* **EXERCISE OBJECTIVE**: Examine each line of the data, and copy the ones containing "beside".

### RECORDS

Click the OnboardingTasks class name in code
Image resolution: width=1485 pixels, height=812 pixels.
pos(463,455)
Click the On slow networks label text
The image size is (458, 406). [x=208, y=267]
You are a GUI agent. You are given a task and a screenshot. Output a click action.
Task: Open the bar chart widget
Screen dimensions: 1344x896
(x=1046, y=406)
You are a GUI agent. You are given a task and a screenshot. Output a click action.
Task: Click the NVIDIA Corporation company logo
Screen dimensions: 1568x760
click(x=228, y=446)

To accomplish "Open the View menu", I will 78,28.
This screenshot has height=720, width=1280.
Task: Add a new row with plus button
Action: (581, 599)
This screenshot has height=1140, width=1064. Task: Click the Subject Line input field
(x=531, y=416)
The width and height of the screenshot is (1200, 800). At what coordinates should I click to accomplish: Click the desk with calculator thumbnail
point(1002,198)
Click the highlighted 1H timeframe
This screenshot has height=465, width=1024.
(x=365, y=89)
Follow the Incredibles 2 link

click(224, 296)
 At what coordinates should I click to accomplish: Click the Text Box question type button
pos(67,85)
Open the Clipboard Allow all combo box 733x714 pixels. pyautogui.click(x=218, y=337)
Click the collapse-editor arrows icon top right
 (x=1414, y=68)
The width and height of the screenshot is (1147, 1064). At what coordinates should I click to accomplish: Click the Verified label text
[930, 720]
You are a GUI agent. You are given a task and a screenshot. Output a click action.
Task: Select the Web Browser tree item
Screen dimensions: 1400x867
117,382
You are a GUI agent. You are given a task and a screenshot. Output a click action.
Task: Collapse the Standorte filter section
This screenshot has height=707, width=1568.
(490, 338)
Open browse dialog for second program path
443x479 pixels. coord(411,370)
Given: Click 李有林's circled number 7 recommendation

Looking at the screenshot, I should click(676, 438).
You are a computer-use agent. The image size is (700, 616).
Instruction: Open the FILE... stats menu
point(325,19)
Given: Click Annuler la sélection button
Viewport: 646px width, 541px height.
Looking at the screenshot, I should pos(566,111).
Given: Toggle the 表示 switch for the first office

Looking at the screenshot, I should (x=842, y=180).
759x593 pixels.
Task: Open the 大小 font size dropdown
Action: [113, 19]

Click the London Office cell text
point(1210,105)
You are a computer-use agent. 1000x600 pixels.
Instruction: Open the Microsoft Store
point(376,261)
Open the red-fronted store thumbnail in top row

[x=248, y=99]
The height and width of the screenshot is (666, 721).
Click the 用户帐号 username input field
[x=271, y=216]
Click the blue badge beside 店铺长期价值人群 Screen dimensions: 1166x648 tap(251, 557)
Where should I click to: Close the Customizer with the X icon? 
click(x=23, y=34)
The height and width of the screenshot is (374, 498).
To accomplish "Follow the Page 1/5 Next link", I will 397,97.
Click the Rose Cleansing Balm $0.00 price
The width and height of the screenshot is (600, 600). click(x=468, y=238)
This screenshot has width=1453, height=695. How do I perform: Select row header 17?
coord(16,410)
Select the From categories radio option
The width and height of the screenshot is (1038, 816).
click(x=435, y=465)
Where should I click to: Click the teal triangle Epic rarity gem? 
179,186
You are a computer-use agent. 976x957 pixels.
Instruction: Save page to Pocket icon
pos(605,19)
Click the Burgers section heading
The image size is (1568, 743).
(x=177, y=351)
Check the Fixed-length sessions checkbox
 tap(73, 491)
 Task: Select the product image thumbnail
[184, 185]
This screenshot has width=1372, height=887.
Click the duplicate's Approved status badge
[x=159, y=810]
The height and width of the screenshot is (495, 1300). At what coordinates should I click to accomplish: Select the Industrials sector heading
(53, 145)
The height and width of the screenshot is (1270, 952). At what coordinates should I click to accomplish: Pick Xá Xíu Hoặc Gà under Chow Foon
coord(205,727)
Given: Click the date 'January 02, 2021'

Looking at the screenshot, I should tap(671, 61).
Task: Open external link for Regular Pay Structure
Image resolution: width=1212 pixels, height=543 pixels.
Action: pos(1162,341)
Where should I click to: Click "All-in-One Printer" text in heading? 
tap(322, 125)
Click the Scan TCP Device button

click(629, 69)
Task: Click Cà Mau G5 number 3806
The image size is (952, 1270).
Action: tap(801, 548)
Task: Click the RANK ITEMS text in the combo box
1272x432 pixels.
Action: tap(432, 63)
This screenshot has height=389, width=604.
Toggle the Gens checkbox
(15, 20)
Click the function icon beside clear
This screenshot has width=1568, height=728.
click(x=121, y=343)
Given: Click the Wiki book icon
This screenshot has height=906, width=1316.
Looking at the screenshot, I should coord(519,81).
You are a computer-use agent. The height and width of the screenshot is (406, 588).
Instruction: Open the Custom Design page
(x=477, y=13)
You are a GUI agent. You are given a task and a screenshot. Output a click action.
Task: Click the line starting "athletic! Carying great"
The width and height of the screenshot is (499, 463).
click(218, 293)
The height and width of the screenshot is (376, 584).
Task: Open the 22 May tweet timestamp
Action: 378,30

######

* **TASK RESULT**:
Click the blue badge beside 店铺长期价值人群 Screen dimensions: 1166x648 tap(251, 557)
Click the function icon beside clear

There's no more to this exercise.